Post

4 followers Follow
1
Avatar

How can I make sure that because of data rebalancing there are no onRegion functions running concurrently on the same object?

Let's say I have a running onRegion function on a single entry that performs updates on an external data source.
Then data rebalancing happens and the entry moves to another node and simultaneously another onRegion function gets executed on the same entry.
I want to provide some event handling mechanism on external sources and I need to ensure I guarantee correct order of events. I do not want to run that second function until the first one has finished.

Any suggestions?

Thanks in advance,
Hovhannes

Hovhannes Antonyan

Please sign in to leave a comment.

7 comments

0
Avatar

Unless you are executing your function with hasResult returning false or asynchronously executing the function (spinning off a thread in the execute method), then the function won't be processing the same key simultaneously in two different nodes. Depending on what is returned from isHA, the function may process the key twice, though. The first time FunctionContext isPossibleDuplicate will return false; the second time it will return true. That boolean is the best indication the key may have already been processed.

Barry Oglesby 0 votes
0
Avatar

That's great to hear, this is exactly what I need. Yes functions are HA and hasResult returning true.
Ok so gemfire won't execute parallel onregion calls on the same key on two different nodes.
But then another question arises, would it execute parallel calls on the same key on the same node?

Hovhannes Antonyan 0 votes
0
Avatar

I just want to be sure I clearly understand your question. I think I was answering a different question. I was answering wrt the same thread executing the function twice because of a rebalance. If you're asking whether two separate threads can execute a function on the same key at the same time, then yes that definitely can happen. If optimizeForWrite returns false, then two functions can be operating on the same key simultaneously in two different nodes - one on the primary; one on the secondary. If optimizeForWrite returns true, then two functions can be operating on the same key simultaneously in the same node - the primary. None of this has to do with rebalancing, though. If you need to prevent this, then you can use either transactions or the Distributed Lock Service.

Barry Oglesby 0 votes
0
Avatar

No in my case optimizeForWrite is true. I will rephrase my question to make it more clear:
I made an onRegion call to key X, and let's say I suspended the function execution via breakpoint. Then I triggered a rebalance and have invoked the same function on key X. What will happen?
Will I have two function executions running on two different nodes (one on old node, one on new node)?

I want to provide bulk event handling mechanism for the entries in region, I do not want to use listeners because it is per each entry and I want to cache and trigger them by bulk, so I want to use onRegion calls. But then the question is how should I handle data rebalancing? Are the distributed locks the only way to achieve this? I do not want to use distributed lock service because from another point of view I do not want one node to depend on other.
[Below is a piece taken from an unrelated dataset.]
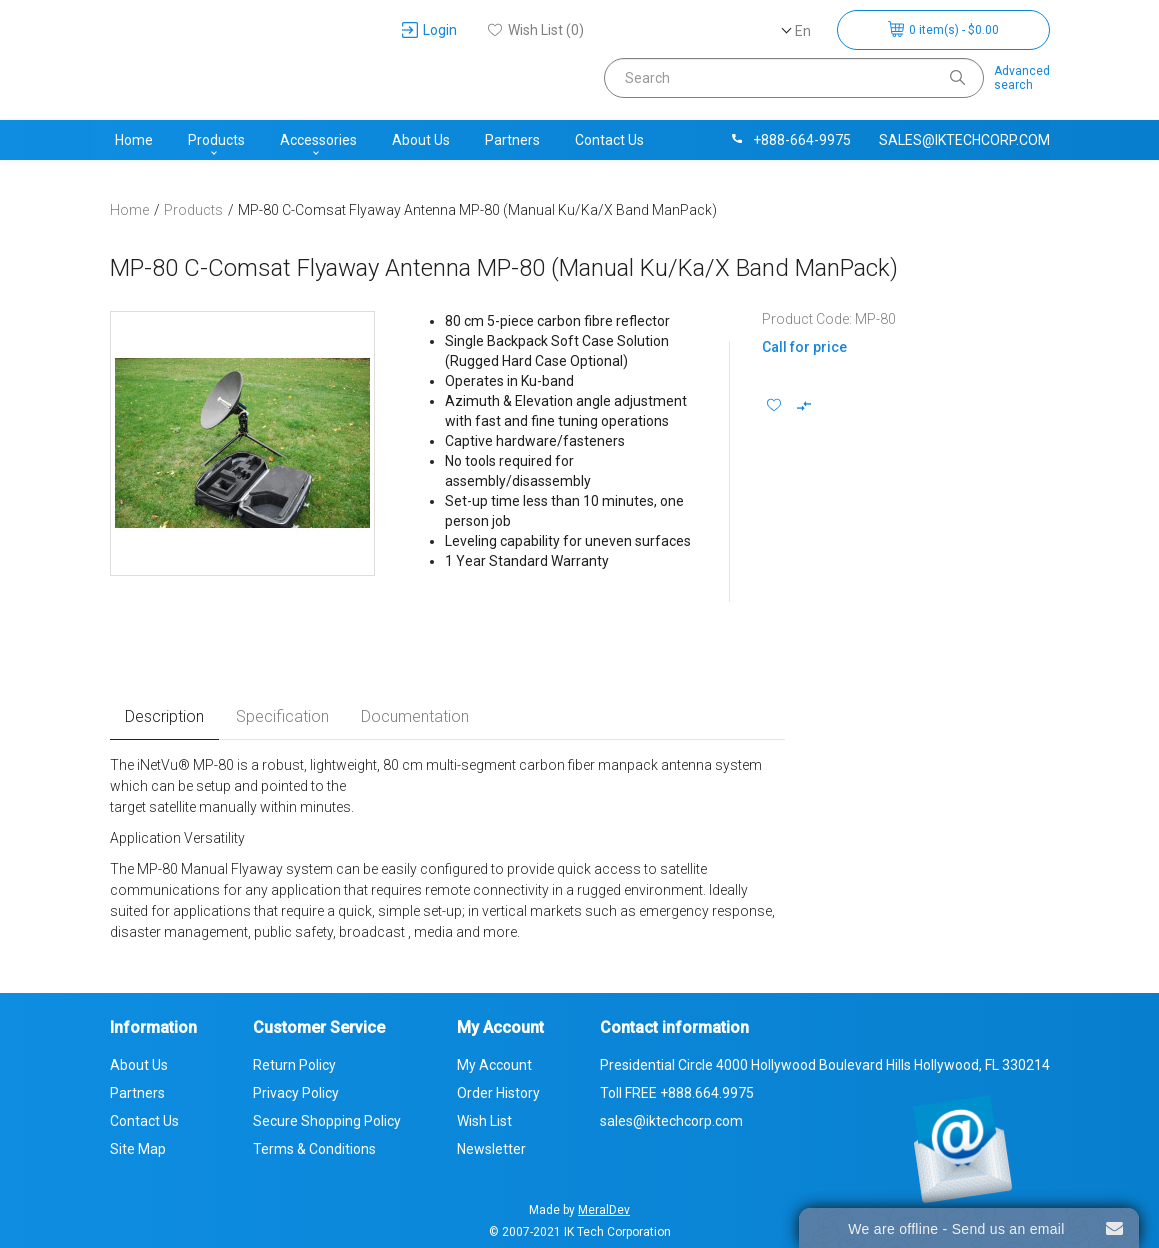 The image size is (1159, 1248). Describe the element at coordinates (964, 140) in the screenshot. I see `sales@iktechcorp.com` at that location.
Hovhannes Antonyan 0 votes
0
Avatar

If you transaction data rebalanced between begin and commit it will through transaction data rebalanced exception. So in this case the first transaction will fail.

Shuvro Das 0 votes
0
Avatar

Thanks for the answer.
Hmm, I think this will not help me because the functions will still be executed in parallel, even though one of them in the end will throw an exception. However since in the implementation of onRegion call I try to synchronize external data sources, making concurrent calls to that source would be an issue for me.
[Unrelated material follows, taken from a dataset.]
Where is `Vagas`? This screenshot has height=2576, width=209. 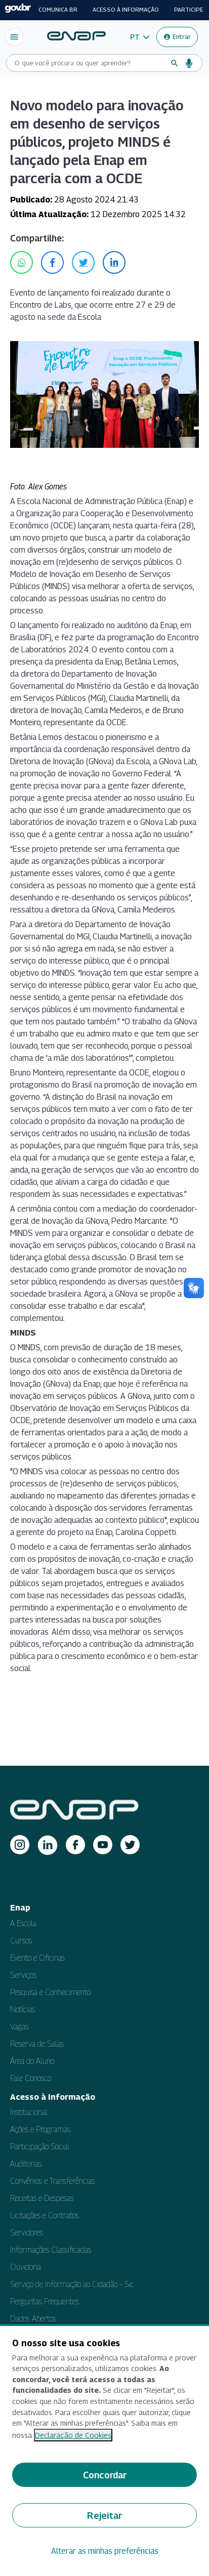
Vagas is located at coordinates (19, 2026).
Hovhannes Antonyan 0 votes
0
Avatar

The AsyncEventListener might be a better way to write to a back-end data source. Thats pretty much what it is designed for. It is an asynchronous API for processing batches of events as they occur. If its configured as parallel, it'll process primary events in each member. Unfortunately, you can still have simultaneous processing of the same event in two different members when a rebalance occurs.
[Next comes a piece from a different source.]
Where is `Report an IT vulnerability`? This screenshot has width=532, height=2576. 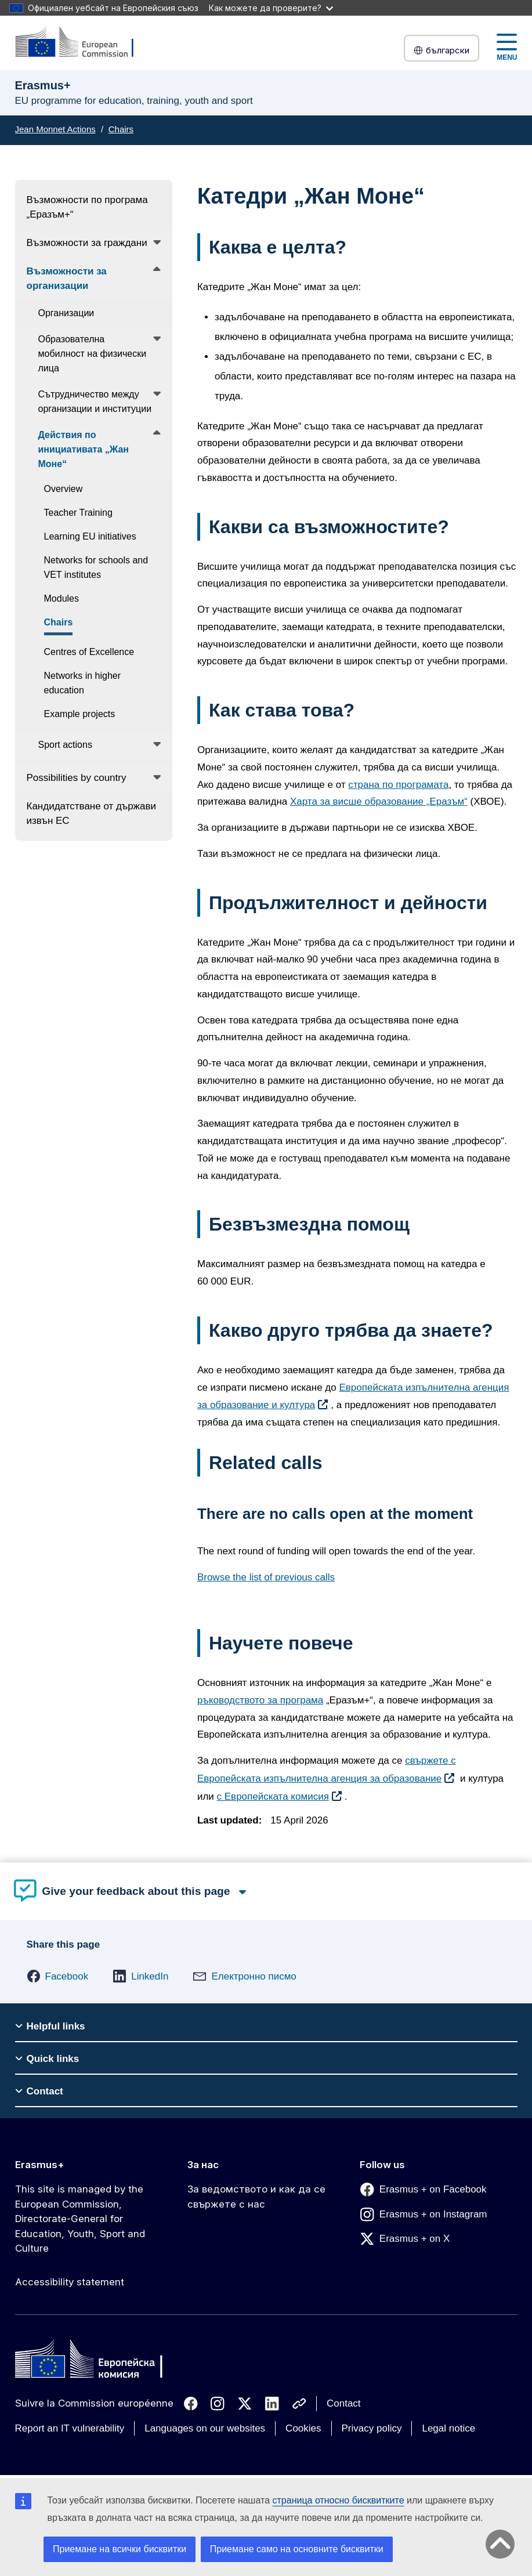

One thing you could do is to write your own rebalance function instead of using gfsh that does:

  • notifies all members before the rebalance
  • does the rebalance
  • notifies all members after the rebalance

The notification could be done with either a Region and CacheListener or another Function. I used a Function in my test. In either case, each member would set a volatile rebalanceInProgress boolean to true before the rebalance and false after the rebalance. The AsyncEventListener would check the value of that boolean, and if true, get the Distributed Lock on each key, all the local buckets or even a single lock. This would guarantee only one member is processing an event at a time. If the boolean is false, then no locking would be necessary.

You'd also want to set startup-recovery-delay="-1" so that new members wouldn't automatically recover redundancy or primaries. All that would be controlled by the function.

Barry Oglesby 0 votes